Esto se hace con el propósito de analizar, conservar y venerar dichos elementos. Los especialistas actúan siguiendo las directrices del Dicasterio de las Causas de los Santos del Vaticano. «La fe y la ciencia se ayudan mutuamente y son conciliables», indicó el padre prior de Alba y Salamanca, Miguel Ángel González, en una entrevista a RTVE. «Por medio de esta última se descubren muchas cosas, y con los medios actuales pretendemos tener un mayor conocimiento de Santa Teresa de Jesús, así como una mayor profundización en distintos aspectos de su vida». Se espera que la etapa inicial del análisis en Alba de Tormes se extienda hasta este fin de semana, tras lo cual los especialistas volverán a Italia para elaborar y presentar varias recomendaciones enfocadas en mejorar su preservación.
Quién fue Santa Teresa de Jesús
Teresa de Ávila fue una destacada mística, escritora y reformadora religiosa española. Nació el 28 de marzo de 1515 en Gotarrendura, cerca de Ávila. Estableció la Orden de las Carmelitas Descalzas, una vertiente reformada de la orden carmelita, enfocada en una vida más austera y contemplativa. Autora de varias obras trascendentales, incluyendo «El libro de la vida», «Camino de perfección» y «Las moradas», sus escritos son considerados clásicos de la literatura mística cristiana. Falleció en 1582 en Alba de Tormes y fue canonizada en 1622. En 1970 se le otorgó el título de Doctora de la Iglesia, convirtiéndose en la primera mujer en alcanzar este reconocimiento.

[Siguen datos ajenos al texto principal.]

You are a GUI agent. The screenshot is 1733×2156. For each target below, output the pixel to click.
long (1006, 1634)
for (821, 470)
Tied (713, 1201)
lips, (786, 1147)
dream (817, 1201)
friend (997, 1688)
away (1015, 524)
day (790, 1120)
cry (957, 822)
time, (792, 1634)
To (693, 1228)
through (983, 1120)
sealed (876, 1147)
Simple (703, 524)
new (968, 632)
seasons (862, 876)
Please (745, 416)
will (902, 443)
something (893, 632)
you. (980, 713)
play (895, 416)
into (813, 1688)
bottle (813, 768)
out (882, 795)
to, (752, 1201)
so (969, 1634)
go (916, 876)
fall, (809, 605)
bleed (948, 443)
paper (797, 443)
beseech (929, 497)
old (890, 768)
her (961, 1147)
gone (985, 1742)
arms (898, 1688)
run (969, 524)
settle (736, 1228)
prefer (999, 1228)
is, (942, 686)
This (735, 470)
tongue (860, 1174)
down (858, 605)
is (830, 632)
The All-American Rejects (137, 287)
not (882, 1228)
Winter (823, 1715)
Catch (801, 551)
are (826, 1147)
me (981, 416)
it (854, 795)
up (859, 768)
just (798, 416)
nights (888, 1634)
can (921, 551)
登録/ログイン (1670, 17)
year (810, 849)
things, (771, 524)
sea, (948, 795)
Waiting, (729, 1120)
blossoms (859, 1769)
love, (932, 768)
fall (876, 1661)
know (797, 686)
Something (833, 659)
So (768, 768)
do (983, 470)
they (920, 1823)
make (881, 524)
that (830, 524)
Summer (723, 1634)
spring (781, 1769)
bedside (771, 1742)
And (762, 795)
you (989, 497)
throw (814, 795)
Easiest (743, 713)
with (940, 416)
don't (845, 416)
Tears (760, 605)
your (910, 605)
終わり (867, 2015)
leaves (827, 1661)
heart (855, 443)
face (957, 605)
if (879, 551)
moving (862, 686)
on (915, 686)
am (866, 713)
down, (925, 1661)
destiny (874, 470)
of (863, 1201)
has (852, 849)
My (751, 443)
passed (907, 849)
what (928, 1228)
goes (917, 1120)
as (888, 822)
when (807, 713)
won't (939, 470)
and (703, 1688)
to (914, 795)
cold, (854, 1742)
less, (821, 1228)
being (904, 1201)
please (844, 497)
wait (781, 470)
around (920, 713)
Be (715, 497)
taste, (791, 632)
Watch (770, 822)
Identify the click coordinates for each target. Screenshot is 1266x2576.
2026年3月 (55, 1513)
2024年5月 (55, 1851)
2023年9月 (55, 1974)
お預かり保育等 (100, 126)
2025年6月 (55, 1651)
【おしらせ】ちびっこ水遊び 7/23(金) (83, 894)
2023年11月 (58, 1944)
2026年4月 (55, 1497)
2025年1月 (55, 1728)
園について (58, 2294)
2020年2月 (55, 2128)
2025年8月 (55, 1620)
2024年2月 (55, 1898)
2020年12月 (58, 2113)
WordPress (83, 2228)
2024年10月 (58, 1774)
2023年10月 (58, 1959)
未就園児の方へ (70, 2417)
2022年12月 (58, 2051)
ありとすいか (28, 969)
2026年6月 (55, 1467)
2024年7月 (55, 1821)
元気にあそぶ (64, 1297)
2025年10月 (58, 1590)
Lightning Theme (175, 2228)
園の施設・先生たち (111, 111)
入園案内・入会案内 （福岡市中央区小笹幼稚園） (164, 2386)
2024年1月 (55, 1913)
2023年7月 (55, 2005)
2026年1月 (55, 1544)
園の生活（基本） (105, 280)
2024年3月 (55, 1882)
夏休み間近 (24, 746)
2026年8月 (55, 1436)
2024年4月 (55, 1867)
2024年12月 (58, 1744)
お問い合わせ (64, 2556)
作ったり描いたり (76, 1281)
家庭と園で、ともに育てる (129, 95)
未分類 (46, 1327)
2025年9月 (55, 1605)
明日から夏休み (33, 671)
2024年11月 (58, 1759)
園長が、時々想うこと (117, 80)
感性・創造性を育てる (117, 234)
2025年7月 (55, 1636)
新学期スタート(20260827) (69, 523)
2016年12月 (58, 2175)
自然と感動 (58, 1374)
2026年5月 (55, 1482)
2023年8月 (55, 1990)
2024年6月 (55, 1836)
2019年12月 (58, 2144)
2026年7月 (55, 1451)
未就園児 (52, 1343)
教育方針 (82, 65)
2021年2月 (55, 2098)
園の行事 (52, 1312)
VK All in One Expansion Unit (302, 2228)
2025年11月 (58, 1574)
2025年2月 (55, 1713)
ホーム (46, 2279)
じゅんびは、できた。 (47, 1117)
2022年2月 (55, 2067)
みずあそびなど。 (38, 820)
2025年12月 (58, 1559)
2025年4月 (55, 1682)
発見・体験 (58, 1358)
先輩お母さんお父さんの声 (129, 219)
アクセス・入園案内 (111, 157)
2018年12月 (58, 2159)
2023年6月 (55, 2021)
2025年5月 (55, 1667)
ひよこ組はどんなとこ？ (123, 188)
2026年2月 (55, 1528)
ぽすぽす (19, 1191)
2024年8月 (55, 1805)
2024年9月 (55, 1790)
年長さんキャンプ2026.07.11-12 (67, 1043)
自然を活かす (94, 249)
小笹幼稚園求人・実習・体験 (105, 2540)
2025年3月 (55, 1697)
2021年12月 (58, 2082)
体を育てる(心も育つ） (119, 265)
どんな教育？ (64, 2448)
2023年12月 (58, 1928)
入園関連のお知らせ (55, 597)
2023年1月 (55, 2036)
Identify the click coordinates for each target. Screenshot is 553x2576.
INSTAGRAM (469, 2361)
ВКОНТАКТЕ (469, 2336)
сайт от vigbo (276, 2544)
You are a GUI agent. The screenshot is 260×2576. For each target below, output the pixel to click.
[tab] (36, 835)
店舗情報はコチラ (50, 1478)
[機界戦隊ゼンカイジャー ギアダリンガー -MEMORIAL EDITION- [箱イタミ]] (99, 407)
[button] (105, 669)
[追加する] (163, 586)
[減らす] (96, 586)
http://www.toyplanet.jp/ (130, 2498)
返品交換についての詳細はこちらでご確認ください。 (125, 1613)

¿Por qué razón después de 110 años?
La Orden del Carmelo Descalzo, impulsora de esta iniciativa, sostiene que el propósito es «necesario y de interés común» para ellos, los académicos y los fieles de la Santa, así como para la comunidad de Alba de Tormes, que ha custodiado las reliquias por siglos. Este proyecto, que comenzó hace dos años, ha recibido la aprobación del Vaticano. La última vez que los restos fueron expuestos fue en 1914, con la autorización de Pío X y de manera privada para el entonces General de la Orden, Clemente de los Santos Faustino y Jovita, su comitiva y las comunidades carmelitas de Alba. En aquella ocasión se tomó la única fotografía existente del cuerpo, que ahora es crucial para evaluar su estado de conservación. Un intento posterior de abrir la tumba en 1981 fracasó. Según explicó el padre prior de Alba y Salamanca, la documentación sobre la conservación del cuerpo de la Santa se ha preservado gracias al archivo del monasterio de las Carmelitas Descalzas, establecido en 1571.
«Los informes de la última apertura corroboran que el cuerpo ha permanecido incorrupto a lo largo de los siglos. Recordemos que estamos hablando de una mujer que nació hace más de 500 años. Creemos que se encuentra en las mismas condiciones», indicó el padre Miguel Ángel González. En 1914, al cuerpo ya le faltaban varias partes: el ojo izquierdo, la carne de las mejillas, todos los dientes y muelas, el brazo izquierdo y la mano, el corazón, el pie izquierdo, la mandíbula superior, y todos los dedos de la mano derecha. La dispersión de estas partes se debió al fervor de las comunidades religiosas e iglesias por poseer reliquias de santos, una práctica extendida por siglos, lo que llevó a que países como Portugal o Italia, aparte de España, tengan en su poder partes de su cuerpo.